There is no question in this case that the other provisions of s 86(9A) would have to be determined in favour of the Worralls. There has never been any suggestion that the Worralls received the amount paid to them other than in good faith. It is clear that they changed their position in reliance on the validity of the payments to them in the way that it would be inequitable in all the circumstances, including their financial circumstances, to require repayment. On any basis WINZ should have looked at a fair, large and liberal interpretation of the provision to enable it to assess persons such as the Worralls who endeavoured, to the best of their ability, to ensure that they received no more than they were entitled to. 
This is a case which does not reflect well upon WINZ. It is clear that WINZ is endeavouring to rely on refined legal argument to prevent it forgoing the relatively small amount which came into the hands of the Worralls not through any error on their part but through errors on the part of WINZ's employees, compounded to some extent by the Worralls not being the beneficiaries of a change in policy of the ACC which occurred a month after the payment.
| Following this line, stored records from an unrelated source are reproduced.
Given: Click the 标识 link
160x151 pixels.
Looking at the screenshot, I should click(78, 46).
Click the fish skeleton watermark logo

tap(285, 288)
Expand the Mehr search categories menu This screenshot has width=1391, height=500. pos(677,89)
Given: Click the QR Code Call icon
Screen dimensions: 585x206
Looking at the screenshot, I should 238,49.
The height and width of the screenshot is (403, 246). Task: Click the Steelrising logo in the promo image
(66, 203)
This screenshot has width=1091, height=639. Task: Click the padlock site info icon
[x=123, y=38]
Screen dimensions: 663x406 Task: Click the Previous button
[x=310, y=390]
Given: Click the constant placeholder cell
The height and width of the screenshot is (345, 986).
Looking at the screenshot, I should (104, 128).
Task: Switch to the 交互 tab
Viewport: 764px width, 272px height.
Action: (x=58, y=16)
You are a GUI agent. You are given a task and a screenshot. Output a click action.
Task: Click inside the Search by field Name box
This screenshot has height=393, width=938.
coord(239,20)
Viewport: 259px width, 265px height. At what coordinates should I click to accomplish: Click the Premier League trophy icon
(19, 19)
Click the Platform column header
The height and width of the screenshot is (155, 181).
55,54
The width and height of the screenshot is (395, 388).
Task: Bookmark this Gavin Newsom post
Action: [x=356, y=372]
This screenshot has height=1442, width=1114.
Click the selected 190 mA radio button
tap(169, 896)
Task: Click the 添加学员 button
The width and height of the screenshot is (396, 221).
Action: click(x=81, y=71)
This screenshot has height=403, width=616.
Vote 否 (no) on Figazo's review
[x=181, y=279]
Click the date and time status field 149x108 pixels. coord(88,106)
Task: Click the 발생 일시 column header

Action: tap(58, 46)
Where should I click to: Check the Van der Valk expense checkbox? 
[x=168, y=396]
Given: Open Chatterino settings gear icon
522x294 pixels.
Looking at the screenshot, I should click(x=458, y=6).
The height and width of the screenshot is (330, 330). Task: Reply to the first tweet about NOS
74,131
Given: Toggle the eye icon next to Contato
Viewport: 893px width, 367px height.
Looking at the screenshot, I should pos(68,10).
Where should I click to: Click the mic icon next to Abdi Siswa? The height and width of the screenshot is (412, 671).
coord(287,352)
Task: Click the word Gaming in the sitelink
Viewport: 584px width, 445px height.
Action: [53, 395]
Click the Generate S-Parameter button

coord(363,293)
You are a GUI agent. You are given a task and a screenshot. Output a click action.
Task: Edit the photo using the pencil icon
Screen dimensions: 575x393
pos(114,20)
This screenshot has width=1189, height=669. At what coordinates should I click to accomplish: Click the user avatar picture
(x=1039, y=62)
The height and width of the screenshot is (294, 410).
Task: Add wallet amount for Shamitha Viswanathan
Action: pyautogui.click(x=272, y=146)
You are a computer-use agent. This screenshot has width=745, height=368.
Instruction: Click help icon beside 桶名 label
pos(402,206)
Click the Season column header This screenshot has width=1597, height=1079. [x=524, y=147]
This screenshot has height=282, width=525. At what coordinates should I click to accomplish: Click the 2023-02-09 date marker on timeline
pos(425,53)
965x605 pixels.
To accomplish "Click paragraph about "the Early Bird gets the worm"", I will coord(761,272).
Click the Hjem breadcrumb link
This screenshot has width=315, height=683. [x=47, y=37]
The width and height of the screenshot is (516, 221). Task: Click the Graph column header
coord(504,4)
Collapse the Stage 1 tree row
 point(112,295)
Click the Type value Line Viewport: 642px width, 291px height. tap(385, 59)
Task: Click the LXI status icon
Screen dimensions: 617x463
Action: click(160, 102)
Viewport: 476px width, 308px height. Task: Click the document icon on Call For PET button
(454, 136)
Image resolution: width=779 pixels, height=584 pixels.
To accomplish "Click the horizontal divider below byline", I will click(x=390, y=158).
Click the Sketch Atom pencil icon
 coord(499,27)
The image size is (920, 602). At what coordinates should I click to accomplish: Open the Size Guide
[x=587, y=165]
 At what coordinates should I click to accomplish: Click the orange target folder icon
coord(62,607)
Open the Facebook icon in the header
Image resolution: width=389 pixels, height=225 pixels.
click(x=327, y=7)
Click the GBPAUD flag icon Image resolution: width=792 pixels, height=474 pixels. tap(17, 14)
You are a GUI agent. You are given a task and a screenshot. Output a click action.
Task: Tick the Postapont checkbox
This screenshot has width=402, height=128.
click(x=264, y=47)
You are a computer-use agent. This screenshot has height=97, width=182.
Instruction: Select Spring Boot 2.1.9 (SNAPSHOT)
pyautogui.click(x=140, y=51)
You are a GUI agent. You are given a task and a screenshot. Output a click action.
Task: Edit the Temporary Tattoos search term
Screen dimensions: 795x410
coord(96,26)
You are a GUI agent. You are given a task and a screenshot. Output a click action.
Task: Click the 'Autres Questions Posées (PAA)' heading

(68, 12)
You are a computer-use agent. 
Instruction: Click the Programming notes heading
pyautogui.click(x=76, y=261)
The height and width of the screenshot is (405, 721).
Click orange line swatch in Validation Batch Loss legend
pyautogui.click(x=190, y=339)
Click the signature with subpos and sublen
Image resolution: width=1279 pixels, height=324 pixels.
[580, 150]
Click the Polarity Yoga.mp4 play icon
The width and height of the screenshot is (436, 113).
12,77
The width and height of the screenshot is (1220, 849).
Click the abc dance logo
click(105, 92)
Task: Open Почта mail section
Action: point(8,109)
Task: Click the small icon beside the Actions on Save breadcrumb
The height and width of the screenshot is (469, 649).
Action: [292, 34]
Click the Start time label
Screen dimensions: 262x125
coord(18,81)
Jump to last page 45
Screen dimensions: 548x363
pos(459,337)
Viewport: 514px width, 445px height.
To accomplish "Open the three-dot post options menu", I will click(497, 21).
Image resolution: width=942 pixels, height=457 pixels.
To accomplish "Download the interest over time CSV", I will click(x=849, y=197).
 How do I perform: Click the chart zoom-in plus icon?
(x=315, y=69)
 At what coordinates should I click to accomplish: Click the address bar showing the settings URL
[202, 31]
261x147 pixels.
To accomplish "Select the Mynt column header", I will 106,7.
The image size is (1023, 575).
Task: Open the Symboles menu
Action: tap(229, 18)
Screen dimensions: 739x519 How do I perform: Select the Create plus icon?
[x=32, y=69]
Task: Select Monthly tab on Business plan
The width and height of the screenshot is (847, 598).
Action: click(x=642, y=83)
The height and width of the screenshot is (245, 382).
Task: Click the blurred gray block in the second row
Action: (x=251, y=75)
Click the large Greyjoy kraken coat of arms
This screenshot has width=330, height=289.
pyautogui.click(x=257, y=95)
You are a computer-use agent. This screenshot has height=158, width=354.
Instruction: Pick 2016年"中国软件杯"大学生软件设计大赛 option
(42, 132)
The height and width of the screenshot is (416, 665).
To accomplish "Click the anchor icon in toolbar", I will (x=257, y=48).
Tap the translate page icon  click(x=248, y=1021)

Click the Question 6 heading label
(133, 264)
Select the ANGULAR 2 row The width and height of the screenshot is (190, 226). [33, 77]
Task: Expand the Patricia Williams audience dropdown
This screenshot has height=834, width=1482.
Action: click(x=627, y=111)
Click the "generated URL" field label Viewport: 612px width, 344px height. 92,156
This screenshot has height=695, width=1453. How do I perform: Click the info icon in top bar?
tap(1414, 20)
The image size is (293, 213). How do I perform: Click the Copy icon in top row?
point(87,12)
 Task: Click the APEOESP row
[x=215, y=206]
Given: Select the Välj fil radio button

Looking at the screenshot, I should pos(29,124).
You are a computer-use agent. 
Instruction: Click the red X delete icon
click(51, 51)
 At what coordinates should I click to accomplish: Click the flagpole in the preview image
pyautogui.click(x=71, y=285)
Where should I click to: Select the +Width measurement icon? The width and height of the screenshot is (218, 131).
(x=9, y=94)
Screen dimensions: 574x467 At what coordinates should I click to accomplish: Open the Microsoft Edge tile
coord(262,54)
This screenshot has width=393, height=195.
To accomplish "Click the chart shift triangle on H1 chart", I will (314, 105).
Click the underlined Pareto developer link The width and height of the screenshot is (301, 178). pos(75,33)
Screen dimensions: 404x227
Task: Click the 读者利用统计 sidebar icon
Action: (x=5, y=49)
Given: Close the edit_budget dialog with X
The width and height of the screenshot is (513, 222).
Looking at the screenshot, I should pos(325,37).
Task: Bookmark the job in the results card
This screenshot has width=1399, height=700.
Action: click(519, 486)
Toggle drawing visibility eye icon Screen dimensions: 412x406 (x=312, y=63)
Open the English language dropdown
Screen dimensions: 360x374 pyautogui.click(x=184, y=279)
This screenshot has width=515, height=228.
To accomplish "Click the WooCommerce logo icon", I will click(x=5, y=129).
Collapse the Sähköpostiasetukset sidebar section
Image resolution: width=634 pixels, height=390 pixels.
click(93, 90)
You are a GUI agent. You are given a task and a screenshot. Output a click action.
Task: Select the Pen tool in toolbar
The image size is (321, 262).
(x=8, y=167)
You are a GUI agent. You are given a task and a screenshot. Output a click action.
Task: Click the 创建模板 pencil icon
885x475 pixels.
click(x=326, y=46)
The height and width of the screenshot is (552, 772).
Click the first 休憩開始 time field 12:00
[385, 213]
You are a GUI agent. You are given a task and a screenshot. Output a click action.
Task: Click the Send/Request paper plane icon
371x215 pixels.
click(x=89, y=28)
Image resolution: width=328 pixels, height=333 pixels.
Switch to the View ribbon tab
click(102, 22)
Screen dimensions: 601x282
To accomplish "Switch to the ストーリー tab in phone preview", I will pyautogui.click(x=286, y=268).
It is unnecessary to go into the latter matter in any detail. There were also amendments to the ARCI Act which may in turn have prevented the present problems. However, the primary issue is that the Worralls have had to fight long and hard for their rights in respect of payments to which they were entitled in relation to both the defendants. WINZ's correspondence almost beggars belief in its attitude towards the Worralls. At one stage it required them to pay more than $40,000 to WINZ within seven days. This after it had advised the ACC that the total sum owing by the Worralls was $25,057.84. 
The position is made worse when the personal situations of the Worralls are taken into account. They are known to WINZ. To protect the privacy of the Worralls, I prefer not to record them in this judgment. However, they point clearly to the assessment by the more sympathetic and forgiving officer of the ACC that the Worralls were the victims in this case caught between WINZ and the ACC. 
There will be a declaration as sought by the Worralls that the first defendant should exercise her power to write off the debt owed by the Worralls to WINZ. 
The plaintiffs are legally aided. They are entitled to costs. Those costs should only be against WINZ. The costs are fixed in accordance with Category 2 in the Third Schedule to the High Court Rules and Column B of the Fourth Schedule of the High Court Rules. They include any reasonable disbursements. In the event of them not being able to be agreed, they are to be fixed by the Registrar. 
There has been little reference to the ACC in this case. It has been unnecessary. As matters transpired in the way in which the case was put to the Court, no relief was sought from the ACC. 
There is one further matter which needs to be recorded. There was an objection by Mr McHerron to certain material in an affidavit in reply by Mrs Worrall referring to paragraph 15 in an affidavit on behalf of WINZ by a Mr Smith. The material within Mrs Worrall's reply was not strictly reply material and was in any event irrelevant to the issues between the parties. As a result, it was not taken into account by me.